== THE RECORDS
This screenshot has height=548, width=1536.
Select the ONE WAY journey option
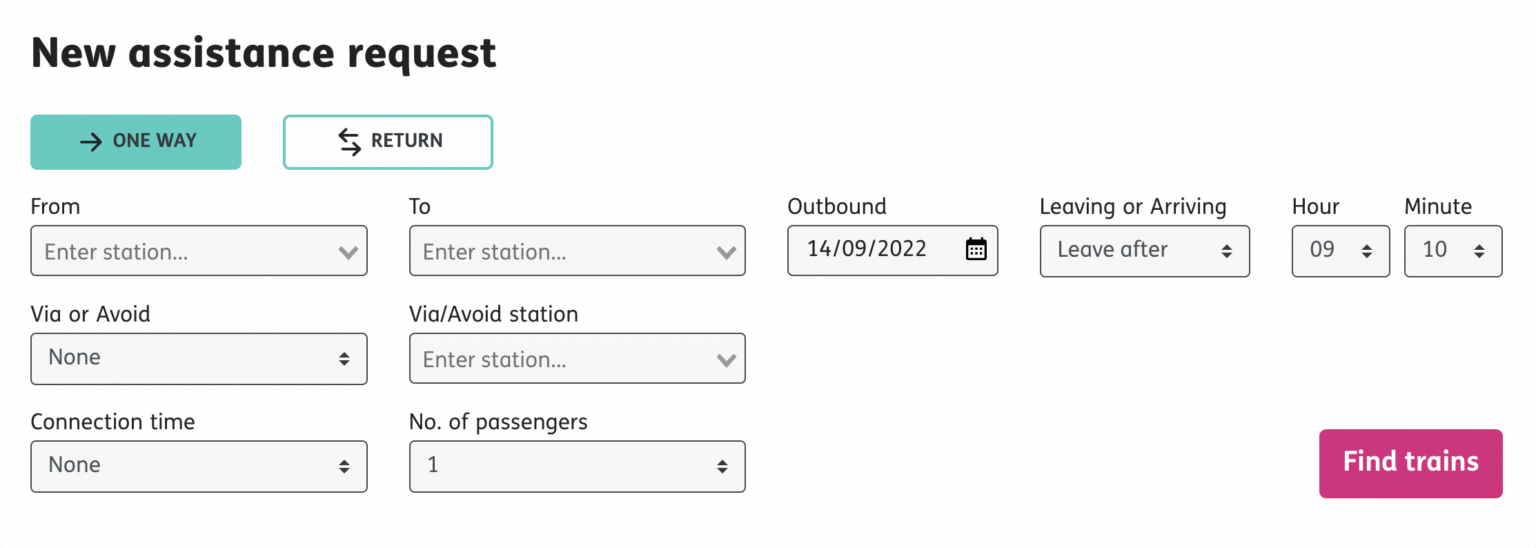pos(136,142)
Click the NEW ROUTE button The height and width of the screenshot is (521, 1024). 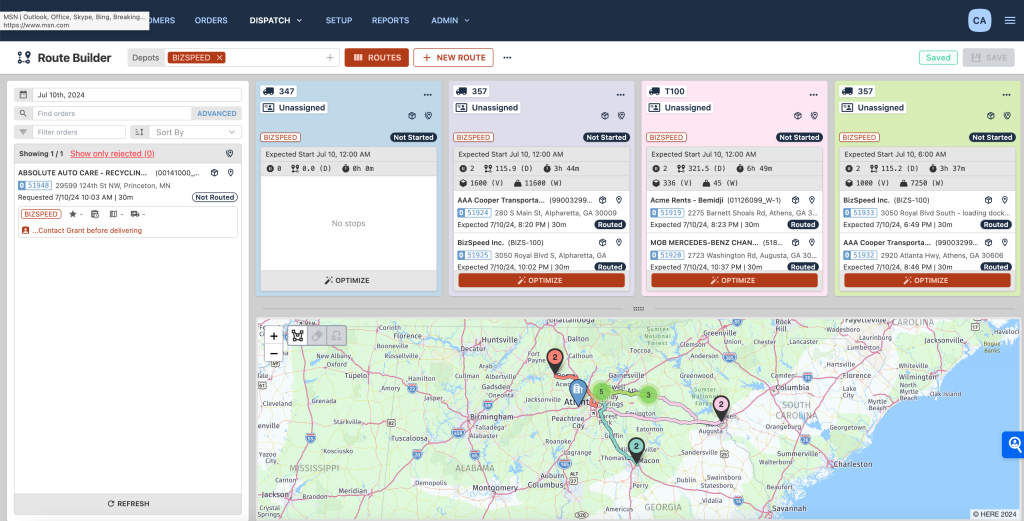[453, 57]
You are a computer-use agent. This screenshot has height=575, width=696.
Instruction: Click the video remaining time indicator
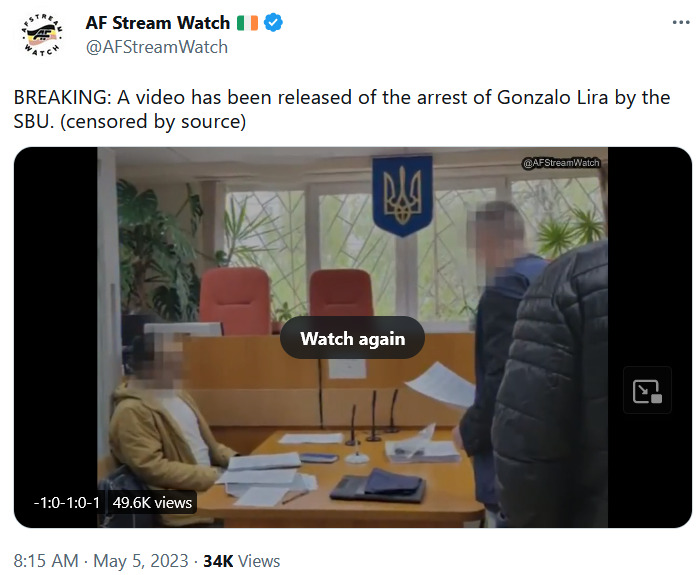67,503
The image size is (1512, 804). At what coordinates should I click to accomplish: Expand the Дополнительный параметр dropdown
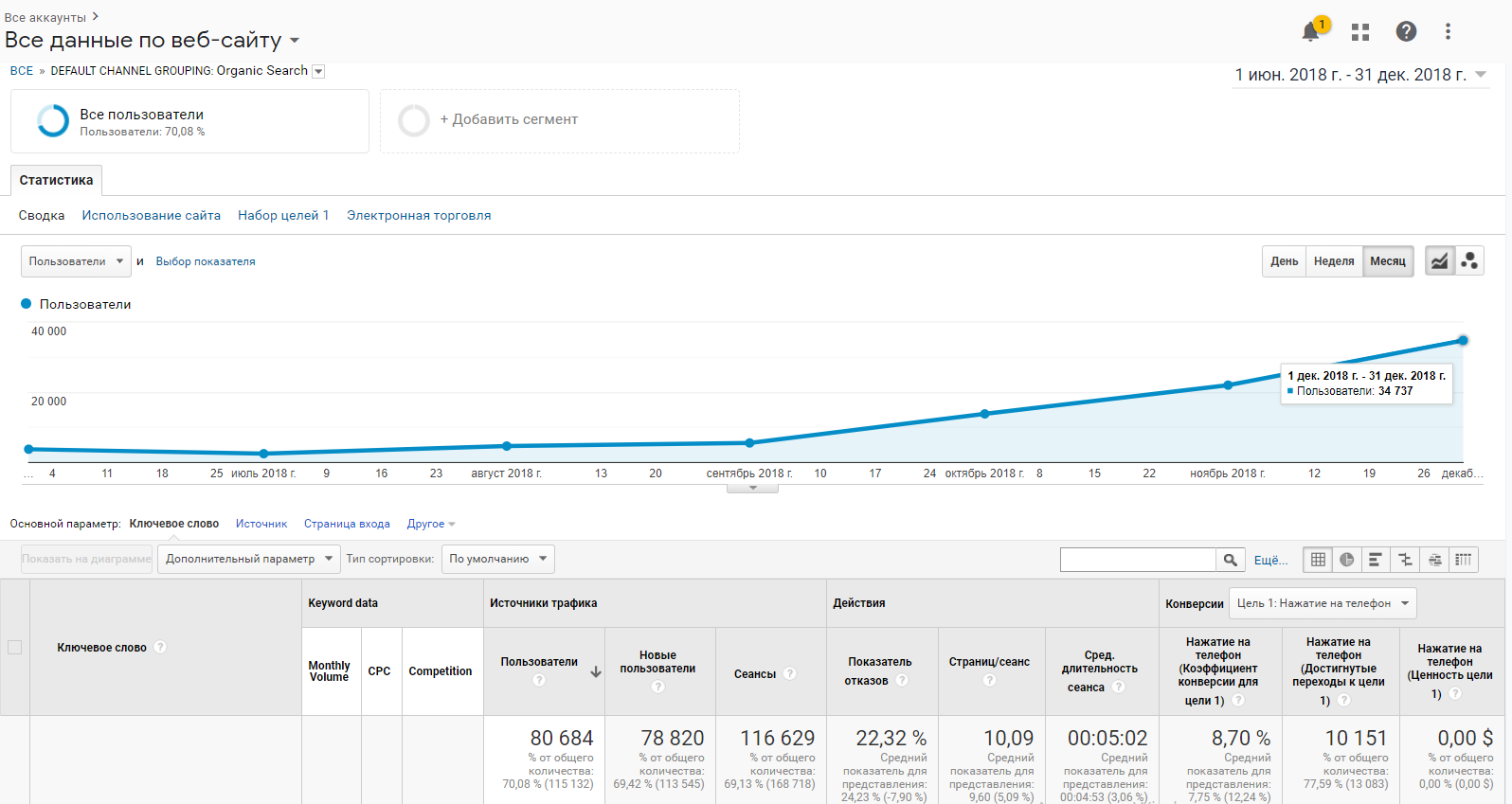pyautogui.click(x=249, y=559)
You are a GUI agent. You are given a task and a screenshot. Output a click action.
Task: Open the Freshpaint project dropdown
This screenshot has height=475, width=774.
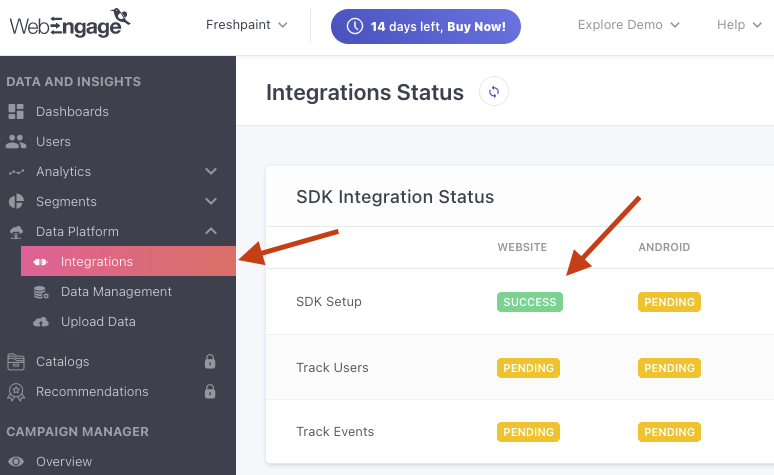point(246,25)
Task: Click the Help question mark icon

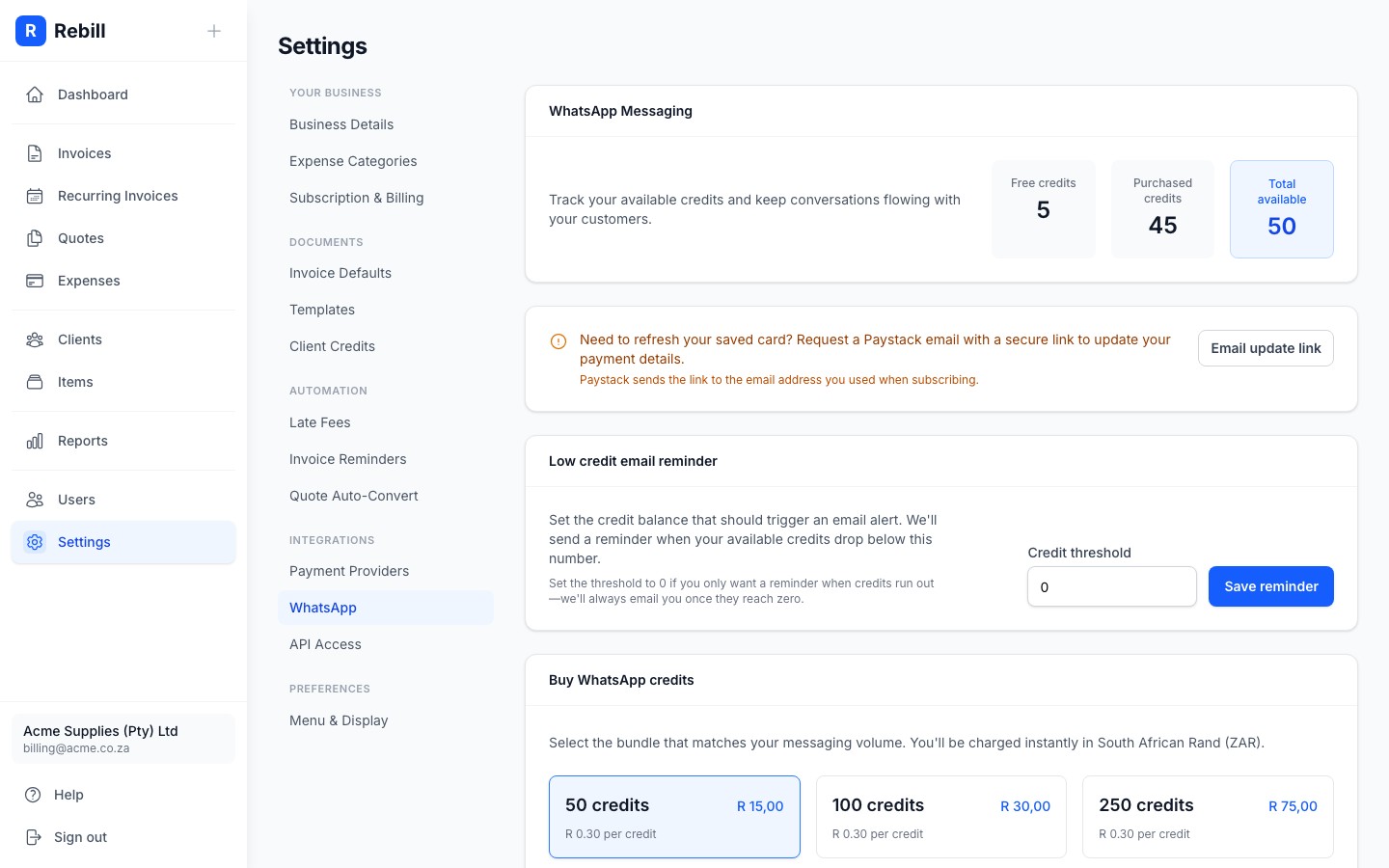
====
### WHAT TO DO
With all pictures omitted, return exactly the lines from the one containing "Task: Open the Freshpaint project dropdown" through the end of the entries above.

### ANSWER BELOW
Task: Open the Freshpaint project dropdown
This screenshot has height=475, width=774.
point(246,25)
Task: Click the Help question mark icon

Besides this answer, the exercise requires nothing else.